A child from Beth El, a child from Rahat, a child from Herzliya and a child from Beitar Ilit—not only do they not meet each other, but they are educated toward a totally different outlook regarding the basic values and desired character of the State of Israel. Will this be a secular, liberal state, Jewish and democratic? Will it be a state based on Jewish religious law? Or a religious democratic state? Will it be a state of all it citizens, of all its national ethnic groups? Tribe, by tribe, by tribe, by tribe.
Similarly, each tribe has its own media platforms, newspapers they read, the television channels they watch. Each tribe also has its own towns, Tel Aviv is the town of one tribe, just as Umm el Fahm is the town of another, as is Efrat, and Bnei Brak. Each represents the town of a different tribe. In the State of Israel the basic systems that form people’s consciousness are tribal and separate, and will most likely remain so….

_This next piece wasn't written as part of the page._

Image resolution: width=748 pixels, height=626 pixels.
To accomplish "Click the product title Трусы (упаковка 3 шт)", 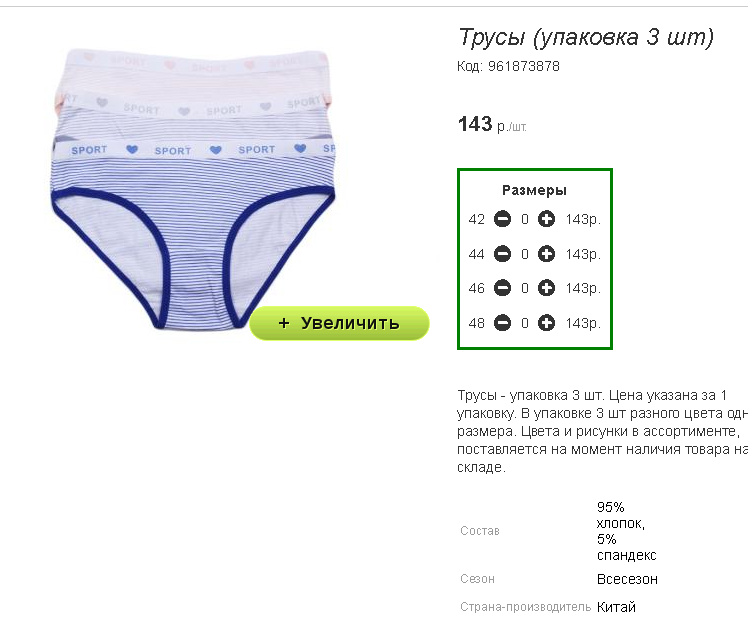I will [x=586, y=37].
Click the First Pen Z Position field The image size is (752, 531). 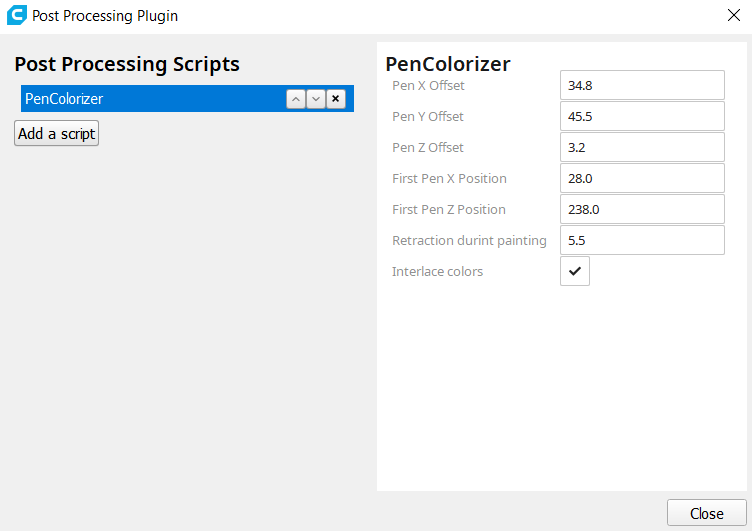[x=641, y=209]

The ‘new Israeli order’ now requires us to abandon the accepted view of a majority and minorities, and move to a new concept of partnership between the various population sectors in our society….
I believe that there are four pillars on which this partnership must stand. The first is a sense of security for each sector, that entry into this partnership does not require giving up basic elements of their identity….

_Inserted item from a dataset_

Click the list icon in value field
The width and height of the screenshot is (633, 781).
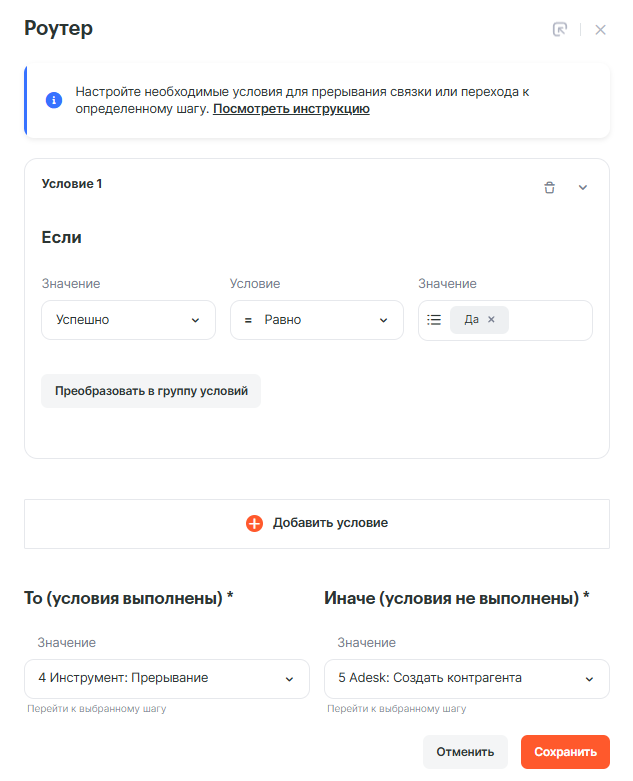point(434,320)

The second pillar is shared responsibility. When no tribe is a minority, no side can escape bearing responsibility for the destiny and the future of the State of Israel, and of Israeli society in general….
The third pillar, is equity and equality. In order to ensure the partnership between us, we must ensure that no citizen is discriminated against, nor favoured, simply because they belong to a specific sector….
The fourth, and the most challenging pillar, is the creation of a shared Israeli character—a shared ‘Israeliness.’ Despite the challenges the ‘new Israeli order’ poses, we must recognize that we are not condemned to be punished by the developing Israeli mosaic—but rather it offers a tremendous opportunity. It encompasses cultural richness, inspiration, humanity, and sensitivity. We must not allow the ‘new Israeli order’ to cajole us into sectarianism and separation. We must not give up on the concept of ‘Israeliness;’ we should rather open up its gates and expand its language.”